Türkiye’nin önemli işçi havzalarından biri olan Çerkezköy’deki Indomie Adkotürk’te grev günü gelip çattı. Sendikalaştıkları için işten atılan Tekgıda-İş üyesi işçiler aylardır kapı önünde direnişteyken patron da içeride çalışan işçilerin çıkacağı grevi etkisiz kılmak için haftalardır çeşitli oyunlar çeviriyor. Patronun toplu iş sözleşmesi sürecindeki uzlaşmaz tutumu nedeniyle 23 Ağustosta greve çıkan işçiler, bu sefer de polis engeliyle karşılaştı.
Peki, bu zamana kadar neler oldu Adkotürk’te? Birkaç dakikada pişirilip, tüketeni “mutlu ettiği” reklamları yapılan makarnaları üreten işçiler, yıllardır mutsuzluk içindeler. Ağır ve yıpratıcı çalışma koşulları, düşük ücretler, gasp edilen mesai ücretleri, mobbing, çeşit çeşit hukuksuzluklar… Bu sebeplerle işçiler anayasal haklarını kullanarak 2017’de sendikalaşmış ve Tekgıda-İş’e üye olmuşlardı. Sendikanın içeride çoğunluğu sağlayıp bakanlıktan yetki belgesini almış olmasına rağmen patron lehine uzayan yargı süreci, işçilerin sendikalı olmasını 4 yıl boyunca engelledi. Süreç sendika ve işçi lehine sonuçlandı fakat bu sefer de patron sendikal örgütlenmede öne çıkan işçilere yönelik işten atma saldırısına girişti. Ancak ne işten atılan işçiler ne de Tekgıda-İş bu saldırıya boyun eğmedi, fabrika önündeki direniş kararlılıkla sürdü.

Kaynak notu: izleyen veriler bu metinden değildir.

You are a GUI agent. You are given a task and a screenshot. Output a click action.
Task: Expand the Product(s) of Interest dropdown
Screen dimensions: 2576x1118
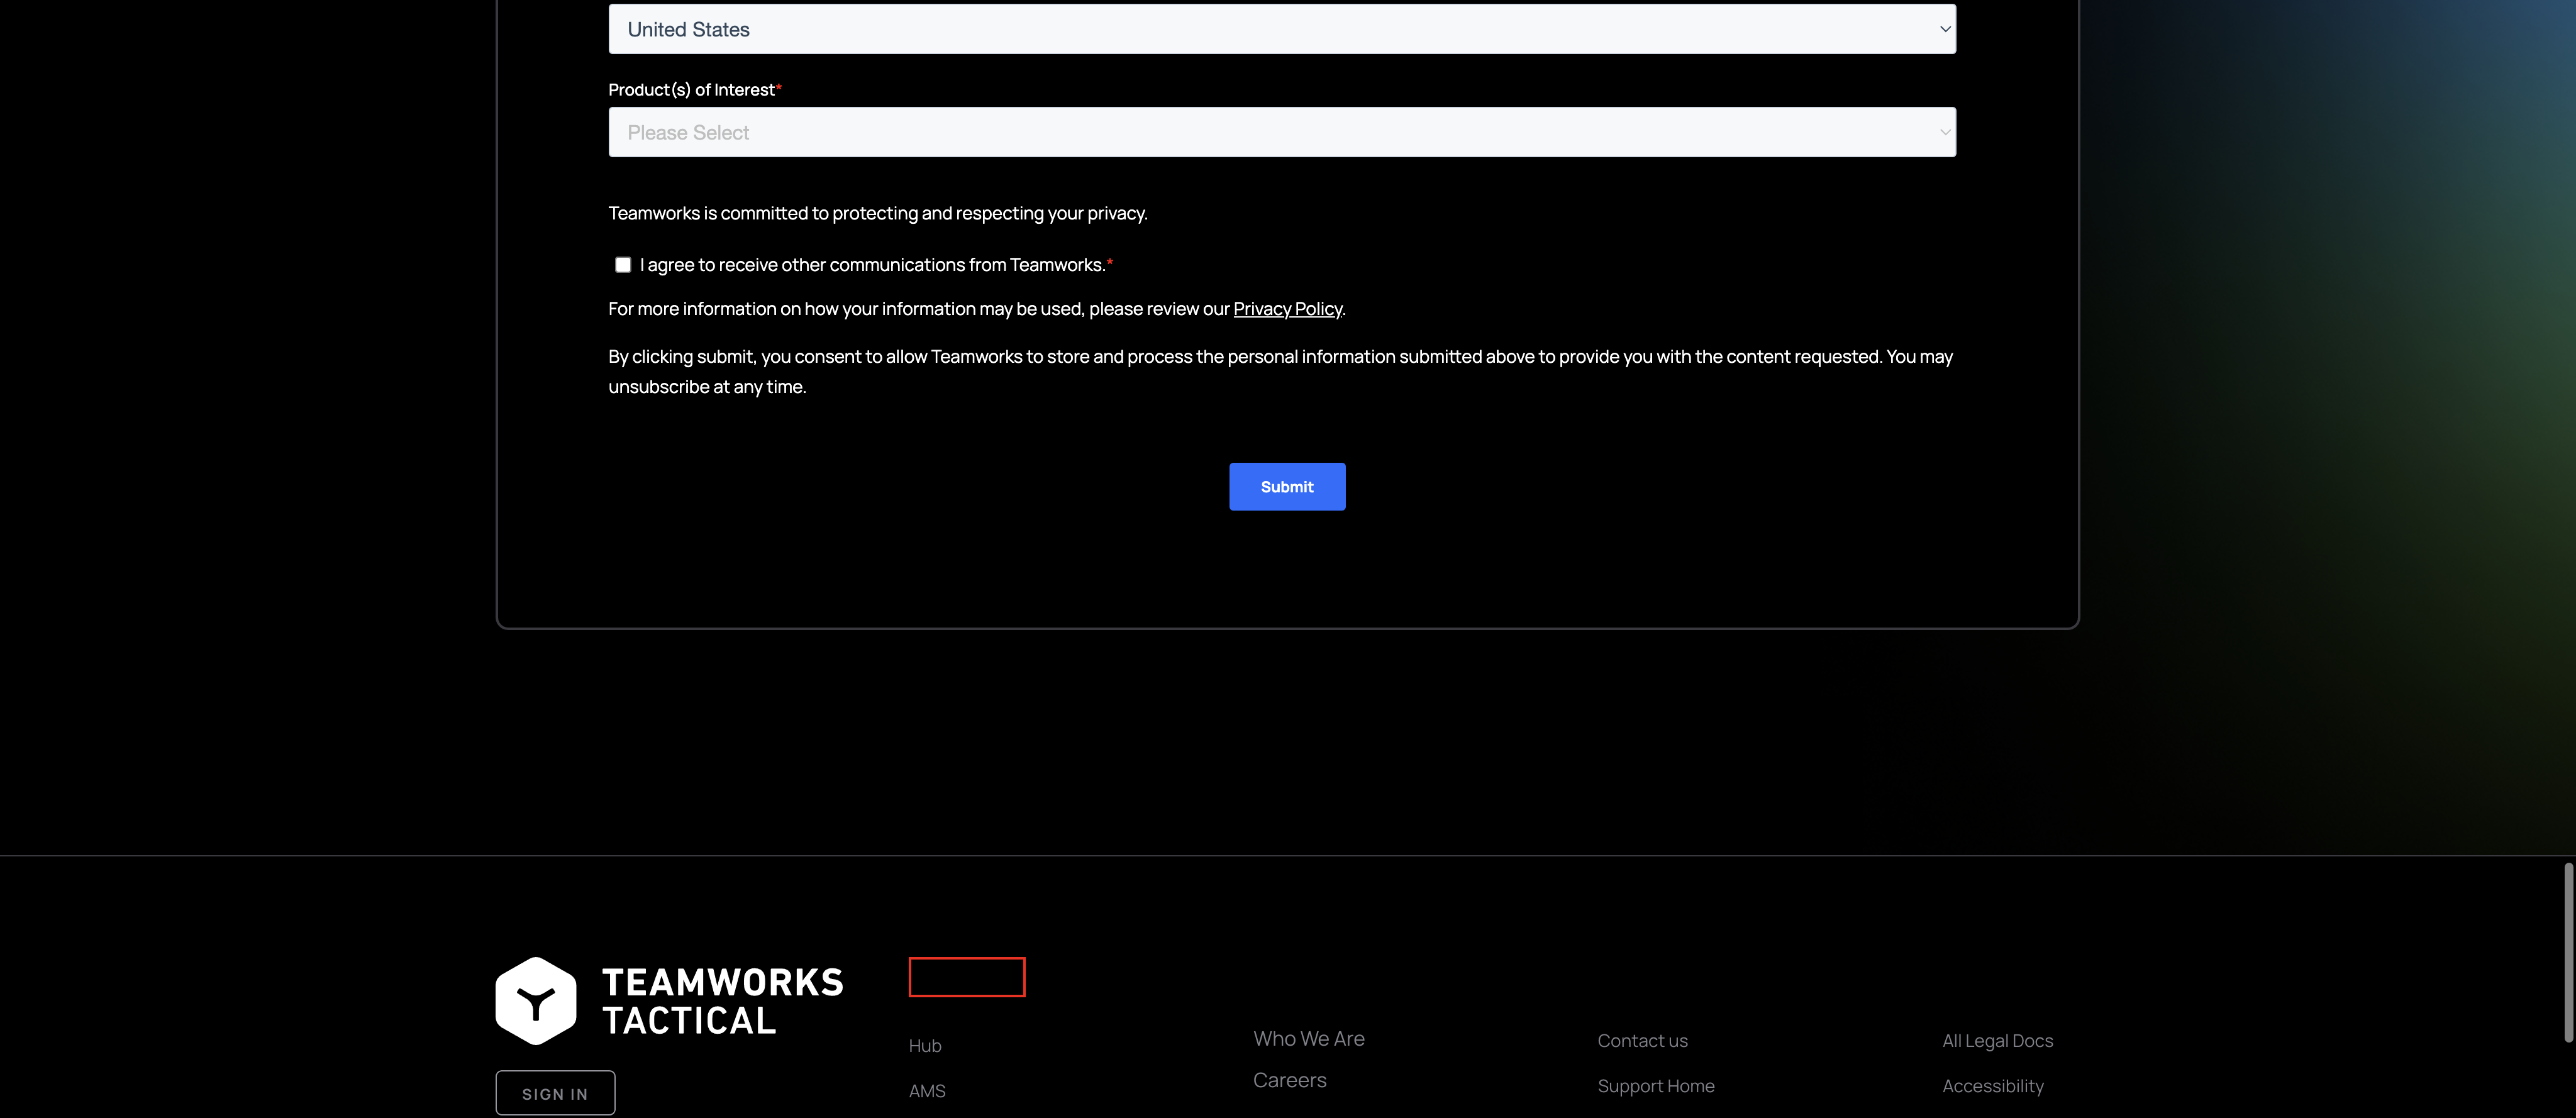coord(1281,132)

Direniş süreci devam ederken diğer taraftan da fabrikada yetkili sendika olan Tekgıda-İş ile Adkotürk yönetimi arasında toplu iş sözleşmesi (TİS) süreci başladı. TİS masasından kaçan, sendikayla diyalog kurmayan şirket yönetimi, içeride çalışan sendika üyesi işçilere yönelik baskılarını alabildiğine yoğunlaştırdı. İşten atma tehditleri, sendika üyelerinin tespit edilebilmesi için e-devlet şifrelerinin toplatılmaya çalışılması, hakaretler… Son olarak greve katılmamaları durumunda işçilere tam maaş prim ödemesi yapılacağına dair fabrikanın panosuna duyuru asıldı. Üstelik greve bir gün kala! Şimdiye kadar verilmeyenler, işçilerin bilincini bulandırmak ve mücadeleyi kırmak için verilir oldu. Elbette işçilerin birliği bölününceye kadar olmak kaydıyla!

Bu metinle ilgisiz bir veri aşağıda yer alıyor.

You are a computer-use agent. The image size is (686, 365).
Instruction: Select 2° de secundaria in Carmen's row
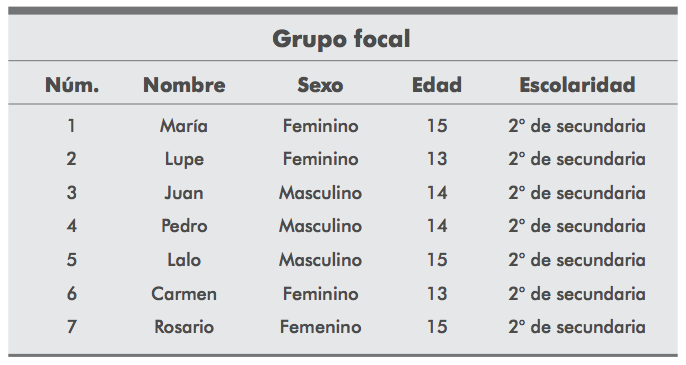click(577, 294)
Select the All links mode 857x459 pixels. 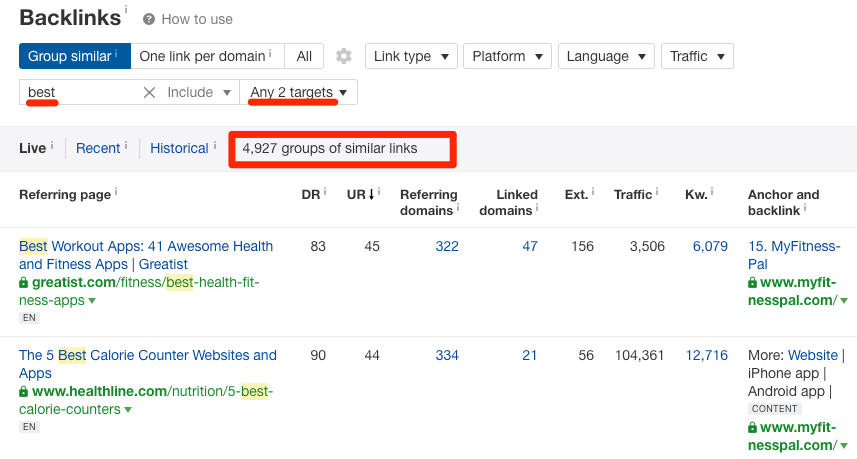coord(304,56)
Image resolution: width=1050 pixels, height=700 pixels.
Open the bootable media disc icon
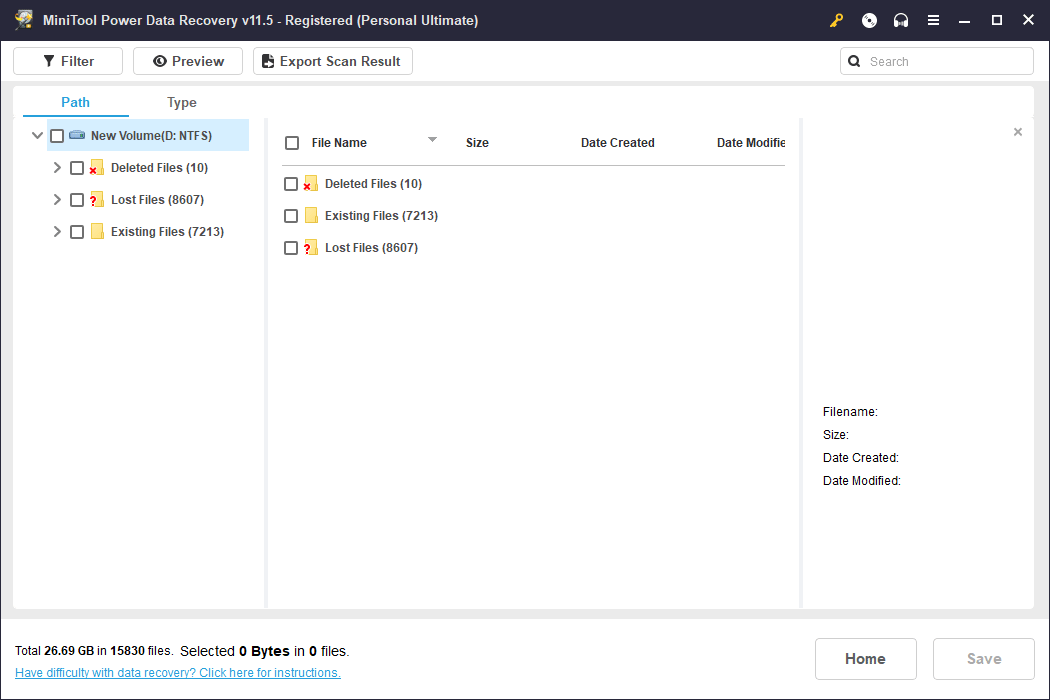[x=869, y=21]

23 Ağustosta sabahın erken saatlerinde grev alanında buluşan Adkotürk direnişçileri, sendika yöneticileri, desteğe gelen Bel Karper grevcileri ve sınıf dostları fabrikaya grev pankartını astı. Greve katılmak isteyenlerin baskı altında tutulmaması ve işçi arkadaşlarının fabrika önünde servislerden indirilmesi yönünde yapılan çağrılar polis zoruyla bastırılmaya çalışıldı. Grev öncesi yoğun bir engelleme girişimiyle karşılaşan Adkotürk işçilerinin grev alanına ulaşmaları, servislerin içeri sokulmasıyla, kapıya konulan polis barikatlarıyla ve içeride indirilen işçilere yönelik türlü tehditlerle engellenmek istendi. Servislerin içeri alınmasına yardım eden polis, greve katılan işçileri ve destekçi kitleyi kalkanlarla iterek içerideki işçilerden uzaklaştırmak istedi. Grev alanında gerginlik yaratarak işçiler üzerinde tedirginlik yaratmaya çalıştı. Sistematik engelleme girişimlerine rağmen onlarca işçi; hakkına, mücadelesine ve sendikasına sahip çıkarak greve çıktı. Grev alanında sloganlar atıldı, sadece Adkotürk işçilerinin değil; işçi sınıfının grev hakkına bir saldırı gerçekleştirilmiş olduğu, hukuk tanımayan patronların çıkarlarının devletin kolluk kuvvetleri tarafından korunduğu yönünde konuşmalar gerçekleştirildi. İşçilerin mücadele örgütü UİD-DER’in de destek verdiği Adkotürk işçileri ve Tekgıda-İş sendikası tüm sınıf dostlarını bu haklı mücadeleyle dayanışmaya çağırıyor.